WHAT IS BEING ASKED:
Retype the entries in full.

DATA SECTION:

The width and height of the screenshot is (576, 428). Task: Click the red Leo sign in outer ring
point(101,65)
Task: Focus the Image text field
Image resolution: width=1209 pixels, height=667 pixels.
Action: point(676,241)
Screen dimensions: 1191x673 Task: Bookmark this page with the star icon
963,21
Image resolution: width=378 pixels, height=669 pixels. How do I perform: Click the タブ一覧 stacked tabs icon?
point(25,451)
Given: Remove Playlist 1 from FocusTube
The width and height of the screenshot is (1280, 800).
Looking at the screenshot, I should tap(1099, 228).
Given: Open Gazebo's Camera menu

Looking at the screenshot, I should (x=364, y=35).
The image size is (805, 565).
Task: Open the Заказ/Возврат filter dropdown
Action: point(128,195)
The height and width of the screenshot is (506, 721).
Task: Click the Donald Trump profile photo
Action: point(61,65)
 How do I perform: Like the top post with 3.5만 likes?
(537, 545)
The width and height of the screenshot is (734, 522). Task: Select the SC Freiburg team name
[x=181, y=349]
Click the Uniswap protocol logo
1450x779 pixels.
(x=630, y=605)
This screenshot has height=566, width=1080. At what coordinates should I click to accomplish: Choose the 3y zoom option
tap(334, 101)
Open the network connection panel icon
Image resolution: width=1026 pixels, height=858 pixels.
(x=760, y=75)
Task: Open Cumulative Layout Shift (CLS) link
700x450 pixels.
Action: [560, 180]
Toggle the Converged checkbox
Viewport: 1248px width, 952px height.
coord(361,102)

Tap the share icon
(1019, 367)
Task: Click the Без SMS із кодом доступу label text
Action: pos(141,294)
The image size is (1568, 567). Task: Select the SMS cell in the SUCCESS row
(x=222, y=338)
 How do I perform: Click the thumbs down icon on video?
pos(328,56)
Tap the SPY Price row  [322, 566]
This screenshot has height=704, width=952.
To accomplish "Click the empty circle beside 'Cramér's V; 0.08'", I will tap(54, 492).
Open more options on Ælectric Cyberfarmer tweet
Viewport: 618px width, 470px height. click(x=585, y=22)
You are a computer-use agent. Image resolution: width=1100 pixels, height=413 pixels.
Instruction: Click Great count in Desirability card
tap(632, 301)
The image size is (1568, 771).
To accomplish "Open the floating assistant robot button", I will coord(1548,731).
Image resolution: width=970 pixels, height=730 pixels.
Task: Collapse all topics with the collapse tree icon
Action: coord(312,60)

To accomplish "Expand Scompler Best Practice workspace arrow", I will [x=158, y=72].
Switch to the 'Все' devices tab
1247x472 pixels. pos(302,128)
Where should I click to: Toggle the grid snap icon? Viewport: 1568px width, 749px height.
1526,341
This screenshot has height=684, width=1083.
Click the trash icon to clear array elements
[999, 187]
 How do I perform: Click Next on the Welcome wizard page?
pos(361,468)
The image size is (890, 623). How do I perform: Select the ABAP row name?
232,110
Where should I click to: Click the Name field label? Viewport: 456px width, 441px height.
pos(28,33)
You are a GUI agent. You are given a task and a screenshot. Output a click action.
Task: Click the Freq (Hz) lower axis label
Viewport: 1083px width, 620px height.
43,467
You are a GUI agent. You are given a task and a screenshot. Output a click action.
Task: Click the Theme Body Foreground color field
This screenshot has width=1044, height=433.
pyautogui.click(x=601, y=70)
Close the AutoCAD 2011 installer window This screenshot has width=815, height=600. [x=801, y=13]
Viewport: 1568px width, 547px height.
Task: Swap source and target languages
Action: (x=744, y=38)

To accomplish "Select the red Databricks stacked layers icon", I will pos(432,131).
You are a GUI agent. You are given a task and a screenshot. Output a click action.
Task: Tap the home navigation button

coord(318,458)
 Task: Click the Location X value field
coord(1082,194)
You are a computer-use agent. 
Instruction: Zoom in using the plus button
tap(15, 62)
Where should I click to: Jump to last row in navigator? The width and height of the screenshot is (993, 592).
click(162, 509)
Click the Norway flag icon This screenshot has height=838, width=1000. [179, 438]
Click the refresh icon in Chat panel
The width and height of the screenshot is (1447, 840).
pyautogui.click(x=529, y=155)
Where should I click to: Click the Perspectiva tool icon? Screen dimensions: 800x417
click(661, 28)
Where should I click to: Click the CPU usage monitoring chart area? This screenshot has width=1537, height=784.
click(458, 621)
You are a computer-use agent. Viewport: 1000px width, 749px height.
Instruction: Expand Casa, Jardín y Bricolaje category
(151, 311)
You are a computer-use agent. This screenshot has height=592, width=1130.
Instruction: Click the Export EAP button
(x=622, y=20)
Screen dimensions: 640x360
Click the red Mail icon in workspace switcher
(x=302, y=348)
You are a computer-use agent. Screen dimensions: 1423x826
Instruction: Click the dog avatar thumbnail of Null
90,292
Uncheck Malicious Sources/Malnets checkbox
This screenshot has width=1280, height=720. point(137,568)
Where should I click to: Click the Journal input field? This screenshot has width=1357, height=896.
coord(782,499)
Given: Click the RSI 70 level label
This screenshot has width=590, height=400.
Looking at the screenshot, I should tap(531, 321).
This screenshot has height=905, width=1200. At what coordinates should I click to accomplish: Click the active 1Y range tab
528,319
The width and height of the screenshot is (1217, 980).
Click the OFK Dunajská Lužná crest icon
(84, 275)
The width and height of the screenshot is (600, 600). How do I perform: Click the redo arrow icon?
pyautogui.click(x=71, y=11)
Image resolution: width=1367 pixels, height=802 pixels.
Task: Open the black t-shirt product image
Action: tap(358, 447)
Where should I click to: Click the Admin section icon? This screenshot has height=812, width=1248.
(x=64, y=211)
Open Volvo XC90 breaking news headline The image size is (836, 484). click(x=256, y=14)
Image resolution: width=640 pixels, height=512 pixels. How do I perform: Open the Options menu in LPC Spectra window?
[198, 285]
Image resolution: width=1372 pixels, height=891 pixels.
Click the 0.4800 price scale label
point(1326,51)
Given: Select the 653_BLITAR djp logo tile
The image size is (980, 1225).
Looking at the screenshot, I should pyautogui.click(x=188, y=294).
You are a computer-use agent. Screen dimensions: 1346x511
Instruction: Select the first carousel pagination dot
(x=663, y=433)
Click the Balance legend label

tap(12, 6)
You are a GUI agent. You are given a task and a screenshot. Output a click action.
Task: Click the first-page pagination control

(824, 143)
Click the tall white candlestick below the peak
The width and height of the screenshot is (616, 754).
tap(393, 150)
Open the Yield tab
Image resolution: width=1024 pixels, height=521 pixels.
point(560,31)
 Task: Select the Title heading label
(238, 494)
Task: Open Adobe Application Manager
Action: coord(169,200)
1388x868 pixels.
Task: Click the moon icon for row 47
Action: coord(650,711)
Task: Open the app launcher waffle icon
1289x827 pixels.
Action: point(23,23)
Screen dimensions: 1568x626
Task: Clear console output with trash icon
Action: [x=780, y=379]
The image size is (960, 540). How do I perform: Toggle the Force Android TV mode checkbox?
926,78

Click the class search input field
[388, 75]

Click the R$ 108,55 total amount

WRITTEN RESPONSE:
The width and height of the screenshot is (576, 428). Task: Click the red Leo sign in outer ring
point(101,65)
Task: Focus the Image text field
Image resolution: width=1209 pixels, height=667 pixels.
Action: point(676,241)
Screen dimensions: 1191x673 Task: Bookmark this page with the star icon
963,21
Image resolution: width=378 pixels, height=669 pixels. How do I perform: Click the タブ一覧 stacked tabs icon?
point(25,451)
Given: Remove Playlist 1 from FocusTube
The width and height of the screenshot is (1280, 800).
Looking at the screenshot, I should tap(1099, 228).
Given: Open Gazebo's Camera menu

Looking at the screenshot, I should (x=364, y=35).
The image size is (805, 565).
Task: Open the Заказ/Возврат filter dropdown
Action: point(128,195)
The height and width of the screenshot is (506, 721).
Task: Click the Donald Trump profile photo
Action: point(61,65)
 How do I perform: Like the top post with 3.5만 likes?
(537, 545)
The width and height of the screenshot is (734, 522). Task: Select the SC Freiburg team name
[x=181, y=349]
Click the Uniswap protocol logo
1450x779 pixels.
(x=630, y=605)
This screenshot has height=566, width=1080. At what coordinates should I click to accomplish: Choose the 3y zoom option
tap(334, 101)
Open the network connection panel icon
Image resolution: width=1026 pixels, height=858 pixels.
(x=760, y=75)
Task: Open Cumulative Layout Shift (CLS) link
700x450 pixels.
Action: [560, 180]
Toggle the Converged checkbox
Viewport: 1248px width, 952px height.
coord(361,102)

Tap the share icon
(1019, 367)
Task: Click the Без SMS із кодом доступу label text
Action: pos(141,294)
The image size is (1568, 567). Task: Select the SMS cell in the SUCCESS row
(x=222, y=338)
 How do I perform: Click the thumbs down icon on video?
pos(328,56)
Tap the SPY Price row  [322, 566]
This screenshot has height=704, width=952.
To accomplish "Click the empty circle beside 'Cramér's V; 0.08'", I will tap(54, 492).
Open more options on Ælectric Cyberfarmer tweet
Viewport: 618px width, 470px height. click(x=585, y=22)
You are a computer-use agent. Image resolution: width=1100 pixels, height=413 pixels.
Instruction: Click Great count in Desirability card
tap(632, 301)
The image size is (1568, 771).
To accomplish "Open the floating assistant robot button", I will coord(1548,731).
Image resolution: width=970 pixels, height=730 pixels.
Task: Collapse all topics with the collapse tree icon
Action: coord(312,60)

To accomplish "Expand Scompler Best Practice workspace arrow", I will [x=158, y=72].
Switch to the 'Все' devices tab
1247x472 pixels. pos(302,128)
Where should I click to: Toggle the grid snap icon? Viewport: 1568px width, 749px height.
1526,341
This screenshot has height=684, width=1083.
Click the trash icon to clear array elements
[999, 187]
 How do I perform: Click Next on the Welcome wizard page?
pos(361,468)
The image size is (890, 623). How do I perform: Select the ABAP row name?
232,110
Where should I click to: Click the Name field label? Viewport: 456px width, 441px height.
pos(28,33)
You are a GUI agent. You are given a task and a screenshot. Output a click action.
Task: Click the Freq (Hz) lower axis label
Viewport: 1083px width, 620px height.
43,467
You are a GUI agent. You are given a task and a screenshot. Output a click action.
Task: Click the Theme Body Foreground color field
This screenshot has width=1044, height=433.
pyautogui.click(x=601, y=70)
Close the AutoCAD 2011 installer window This screenshot has width=815, height=600. [x=801, y=13]
Viewport: 1568px width, 547px height.
Task: Swap source and target languages
Action: (x=744, y=38)

To accomplish "Select the red Databricks stacked layers icon", I will pos(432,131).
You are a GUI agent. You are given a task and a screenshot. Output a click action.
Task: Tap the home navigation button

coord(318,458)
 Task: Click the Location X value field
coord(1082,194)
You are a computer-use agent. 
Instruction: Zoom in using the plus button
tap(15, 62)
Where should I click to: Jump to last row in navigator? The width and height of the screenshot is (993, 592).
click(162, 509)
Click the Norway flag icon This screenshot has height=838, width=1000. [179, 438]
Click the refresh icon in Chat panel
The width and height of the screenshot is (1447, 840).
pyautogui.click(x=529, y=155)
Where should I click to: Click the Perspectiva tool icon? Screen dimensions: 800x417
click(661, 28)
Where should I click to: Click the CPU usage monitoring chart area? This screenshot has width=1537, height=784.
click(458, 621)
You are a computer-use agent. Viewport: 1000px width, 749px height.
Instruction: Expand Casa, Jardín y Bricolaje category
(151, 311)
You are a computer-use agent. This screenshot has height=592, width=1130.
Instruction: Click the Export EAP button
(x=622, y=20)
Screen dimensions: 640x360
Click the red Mail icon in workspace switcher
(x=302, y=348)
You are a computer-use agent. Screen dimensions: 1423x826
Instruction: Click the dog avatar thumbnail of Null
90,292
Uncheck Malicious Sources/Malnets checkbox
This screenshot has width=1280, height=720. point(137,568)
Where should I click to: Click the Journal input field? This screenshot has width=1357, height=896.
coord(782,499)
Given: Click the RSI 70 level label
This screenshot has width=590, height=400.
Looking at the screenshot, I should tap(531, 321).
This screenshot has height=905, width=1200. At what coordinates should I click to accomplish: Click the active 1Y range tab
528,319
The width and height of the screenshot is (1217, 980).
Click the OFK Dunajská Lužná crest icon
(84, 275)
The width and height of the screenshot is (600, 600). How do I perform: Click the redo arrow icon?
pyautogui.click(x=71, y=11)
Image resolution: width=1367 pixels, height=802 pixels.
Task: Open the black t-shirt product image
Action: tap(358, 447)
Where should I click to: Click the Admin section icon? This screenshot has height=812, width=1248.
(x=64, y=211)
Open Volvo XC90 breaking news headline The image size is (836, 484). click(x=256, y=14)
Image resolution: width=640 pixels, height=512 pixels. How do I perform: Open the Options menu in LPC Spectra window?
[198, 285]
Image resolution: width=1372 pixels, height=891 pixels.
Click the 0.4800 price scale label
point(1326,51)
Given: Select the 653_BLITAR djp logo tile
The image size is (980, 1225).
Looking at the screenshot, I should pyautogui.click(x=188, y=294).
You are a computer-use agent. Screen dimensions: 1346x511
Instruction: Select the first carousel pagination dot
(x=663, y=433)
Click the Balance legend label

tap(12, 6)
You are a GUI agent. You are given a task and a screenshot. Output a click action.
Task: Click the first-page pagination control

(824, 143)
Click the tall white candlestick below the peak
The width and height of the screenshot is (616, 754).
tap(393, 150)
Open the Yield tab
Image resolution: width=1024 pixels, height=521 pixels.
point(560,31)
 Task: Select the Title heading label
(238, 494)
Task: Open Adobe Application Manager
Action: coord(169,200)
1388x868 pixels.
Task: Click the moon icon for row 47
Action: coord(650,711)
Task: Open the app launcher waffle icon
1289x827 pixels.
Action: point(23,23)
Screen dimensions: 1568x626
Task: Clear console output with trash icon
Action: [x=780, y=379]
The image size is (960, 540). How do I perform: Toggle the Force Android TV mode checkbox?
926,78

Click the class search input field
[388, 75]

Click the R$ 108,55 total amount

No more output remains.